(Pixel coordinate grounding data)
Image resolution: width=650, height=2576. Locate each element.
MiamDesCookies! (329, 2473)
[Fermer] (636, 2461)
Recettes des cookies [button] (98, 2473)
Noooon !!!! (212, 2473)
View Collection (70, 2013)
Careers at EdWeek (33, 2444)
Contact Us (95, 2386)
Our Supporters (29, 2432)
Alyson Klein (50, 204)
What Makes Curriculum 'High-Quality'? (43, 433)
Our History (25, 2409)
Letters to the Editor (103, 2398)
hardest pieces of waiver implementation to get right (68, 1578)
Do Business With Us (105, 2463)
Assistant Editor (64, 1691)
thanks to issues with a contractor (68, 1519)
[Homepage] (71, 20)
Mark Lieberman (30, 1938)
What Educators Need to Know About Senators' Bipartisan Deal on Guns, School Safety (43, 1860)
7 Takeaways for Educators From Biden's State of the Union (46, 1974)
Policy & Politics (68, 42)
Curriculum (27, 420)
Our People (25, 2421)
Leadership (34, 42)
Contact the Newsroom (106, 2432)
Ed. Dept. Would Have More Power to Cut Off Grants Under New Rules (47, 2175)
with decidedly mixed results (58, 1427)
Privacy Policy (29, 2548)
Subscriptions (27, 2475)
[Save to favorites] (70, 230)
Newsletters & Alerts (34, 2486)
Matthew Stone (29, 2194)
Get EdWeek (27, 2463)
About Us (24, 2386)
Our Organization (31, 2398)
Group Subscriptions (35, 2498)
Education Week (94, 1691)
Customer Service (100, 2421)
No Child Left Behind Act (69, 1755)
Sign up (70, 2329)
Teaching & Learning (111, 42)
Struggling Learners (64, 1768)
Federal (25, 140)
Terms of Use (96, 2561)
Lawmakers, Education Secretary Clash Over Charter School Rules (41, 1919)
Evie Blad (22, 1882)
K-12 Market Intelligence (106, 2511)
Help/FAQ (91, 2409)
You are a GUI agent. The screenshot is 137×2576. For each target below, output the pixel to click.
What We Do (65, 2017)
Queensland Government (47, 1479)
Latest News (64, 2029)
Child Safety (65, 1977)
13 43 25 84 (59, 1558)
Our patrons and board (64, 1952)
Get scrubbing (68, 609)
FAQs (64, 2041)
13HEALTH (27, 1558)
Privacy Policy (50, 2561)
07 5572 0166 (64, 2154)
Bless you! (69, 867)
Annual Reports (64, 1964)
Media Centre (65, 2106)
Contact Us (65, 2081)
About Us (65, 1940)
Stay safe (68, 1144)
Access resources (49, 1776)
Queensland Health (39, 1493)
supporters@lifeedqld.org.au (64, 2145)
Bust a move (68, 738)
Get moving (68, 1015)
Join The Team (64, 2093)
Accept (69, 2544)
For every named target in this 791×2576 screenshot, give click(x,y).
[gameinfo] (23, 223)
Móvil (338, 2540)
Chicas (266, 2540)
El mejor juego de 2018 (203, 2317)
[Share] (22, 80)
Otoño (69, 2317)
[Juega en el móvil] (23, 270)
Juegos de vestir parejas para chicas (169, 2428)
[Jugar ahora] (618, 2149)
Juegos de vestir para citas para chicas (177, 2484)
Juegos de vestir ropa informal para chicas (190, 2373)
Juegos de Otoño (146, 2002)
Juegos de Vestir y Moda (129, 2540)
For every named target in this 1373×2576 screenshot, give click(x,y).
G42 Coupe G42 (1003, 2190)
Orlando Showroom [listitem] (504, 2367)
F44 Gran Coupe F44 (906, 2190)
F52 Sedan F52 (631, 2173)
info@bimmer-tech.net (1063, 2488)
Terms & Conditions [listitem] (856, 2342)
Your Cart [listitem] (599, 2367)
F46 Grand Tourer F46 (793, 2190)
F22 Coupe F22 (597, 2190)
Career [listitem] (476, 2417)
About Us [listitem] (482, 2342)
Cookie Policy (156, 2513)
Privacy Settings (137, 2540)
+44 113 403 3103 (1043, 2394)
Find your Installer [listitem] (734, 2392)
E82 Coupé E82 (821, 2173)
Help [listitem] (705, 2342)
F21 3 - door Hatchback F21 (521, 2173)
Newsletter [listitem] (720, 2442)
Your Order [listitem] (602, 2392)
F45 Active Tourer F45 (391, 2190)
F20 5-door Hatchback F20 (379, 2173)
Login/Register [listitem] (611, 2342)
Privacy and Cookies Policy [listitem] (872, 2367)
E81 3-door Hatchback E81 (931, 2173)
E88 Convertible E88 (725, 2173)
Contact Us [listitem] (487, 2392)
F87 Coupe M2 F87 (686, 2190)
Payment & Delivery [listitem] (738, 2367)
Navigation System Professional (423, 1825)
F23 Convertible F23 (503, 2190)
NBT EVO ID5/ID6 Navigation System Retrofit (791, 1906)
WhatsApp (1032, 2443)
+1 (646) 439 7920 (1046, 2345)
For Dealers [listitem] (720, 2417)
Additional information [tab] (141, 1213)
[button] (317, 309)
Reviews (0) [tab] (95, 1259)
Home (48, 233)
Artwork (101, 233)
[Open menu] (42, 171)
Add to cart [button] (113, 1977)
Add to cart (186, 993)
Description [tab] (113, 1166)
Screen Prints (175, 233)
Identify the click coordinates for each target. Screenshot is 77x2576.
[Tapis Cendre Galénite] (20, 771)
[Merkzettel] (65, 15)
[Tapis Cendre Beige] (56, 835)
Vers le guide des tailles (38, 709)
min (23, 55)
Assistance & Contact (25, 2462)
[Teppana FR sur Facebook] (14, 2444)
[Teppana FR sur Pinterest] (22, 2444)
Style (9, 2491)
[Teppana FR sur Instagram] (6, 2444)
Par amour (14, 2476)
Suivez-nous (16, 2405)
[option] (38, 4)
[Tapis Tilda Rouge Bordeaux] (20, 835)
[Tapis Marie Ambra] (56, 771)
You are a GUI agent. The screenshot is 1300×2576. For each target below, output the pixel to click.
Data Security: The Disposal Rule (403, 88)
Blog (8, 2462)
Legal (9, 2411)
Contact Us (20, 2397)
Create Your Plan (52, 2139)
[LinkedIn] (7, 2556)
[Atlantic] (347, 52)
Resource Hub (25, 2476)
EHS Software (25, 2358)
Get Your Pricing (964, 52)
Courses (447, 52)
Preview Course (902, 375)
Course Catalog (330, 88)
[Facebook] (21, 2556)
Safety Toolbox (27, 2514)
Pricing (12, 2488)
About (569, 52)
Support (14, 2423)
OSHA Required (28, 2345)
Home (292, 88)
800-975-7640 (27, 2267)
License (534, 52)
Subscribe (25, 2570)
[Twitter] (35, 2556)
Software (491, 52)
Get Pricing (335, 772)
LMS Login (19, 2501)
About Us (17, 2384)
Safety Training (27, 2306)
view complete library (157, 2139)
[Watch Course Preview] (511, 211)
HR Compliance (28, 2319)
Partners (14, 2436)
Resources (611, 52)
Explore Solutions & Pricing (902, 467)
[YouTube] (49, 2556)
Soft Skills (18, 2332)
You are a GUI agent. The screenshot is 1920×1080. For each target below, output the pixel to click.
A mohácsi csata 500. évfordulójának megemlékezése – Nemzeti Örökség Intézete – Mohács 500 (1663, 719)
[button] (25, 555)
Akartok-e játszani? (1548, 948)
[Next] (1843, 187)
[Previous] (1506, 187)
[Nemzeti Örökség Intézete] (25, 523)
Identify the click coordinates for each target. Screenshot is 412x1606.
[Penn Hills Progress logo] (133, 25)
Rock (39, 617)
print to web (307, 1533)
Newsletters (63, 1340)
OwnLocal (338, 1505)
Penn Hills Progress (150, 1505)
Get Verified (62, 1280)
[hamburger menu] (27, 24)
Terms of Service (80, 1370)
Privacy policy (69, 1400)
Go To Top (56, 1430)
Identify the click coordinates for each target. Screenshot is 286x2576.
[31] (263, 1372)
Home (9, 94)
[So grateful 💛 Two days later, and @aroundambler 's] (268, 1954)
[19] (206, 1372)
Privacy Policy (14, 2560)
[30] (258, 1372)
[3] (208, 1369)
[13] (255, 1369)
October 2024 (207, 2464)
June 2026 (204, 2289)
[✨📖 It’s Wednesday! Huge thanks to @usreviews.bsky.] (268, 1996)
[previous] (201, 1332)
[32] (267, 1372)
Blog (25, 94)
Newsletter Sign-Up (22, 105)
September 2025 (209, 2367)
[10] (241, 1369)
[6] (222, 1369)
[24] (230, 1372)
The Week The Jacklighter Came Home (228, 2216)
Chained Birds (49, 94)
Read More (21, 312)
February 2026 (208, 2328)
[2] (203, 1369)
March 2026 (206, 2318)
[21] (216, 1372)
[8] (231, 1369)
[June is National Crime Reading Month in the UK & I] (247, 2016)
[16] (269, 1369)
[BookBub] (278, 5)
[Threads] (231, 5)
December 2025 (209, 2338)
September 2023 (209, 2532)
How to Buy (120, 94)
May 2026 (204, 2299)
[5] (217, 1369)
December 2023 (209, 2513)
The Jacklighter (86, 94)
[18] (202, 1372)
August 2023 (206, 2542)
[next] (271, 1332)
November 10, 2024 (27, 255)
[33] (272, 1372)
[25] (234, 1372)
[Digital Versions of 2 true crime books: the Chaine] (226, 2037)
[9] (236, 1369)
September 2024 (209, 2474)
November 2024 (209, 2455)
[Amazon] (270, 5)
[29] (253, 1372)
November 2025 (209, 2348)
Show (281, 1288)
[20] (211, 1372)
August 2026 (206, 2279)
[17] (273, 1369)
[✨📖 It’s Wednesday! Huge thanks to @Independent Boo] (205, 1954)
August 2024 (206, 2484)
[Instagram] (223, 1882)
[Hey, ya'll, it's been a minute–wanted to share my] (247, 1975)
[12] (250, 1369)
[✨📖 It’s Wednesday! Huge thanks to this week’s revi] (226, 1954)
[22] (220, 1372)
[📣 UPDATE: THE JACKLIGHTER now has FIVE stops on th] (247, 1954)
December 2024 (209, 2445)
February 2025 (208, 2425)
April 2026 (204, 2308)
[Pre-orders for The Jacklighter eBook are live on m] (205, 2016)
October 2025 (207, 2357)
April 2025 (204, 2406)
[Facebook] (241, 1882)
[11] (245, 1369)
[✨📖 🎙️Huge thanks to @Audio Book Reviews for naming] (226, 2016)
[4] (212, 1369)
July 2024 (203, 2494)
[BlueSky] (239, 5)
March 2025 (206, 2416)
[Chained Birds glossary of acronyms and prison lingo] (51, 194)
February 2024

§ ASSIGNED TASK:
Only a number is wanted here: the tally of lines in the entries that include the word "More".

§ OUTPUT FOR THIS TASK:
2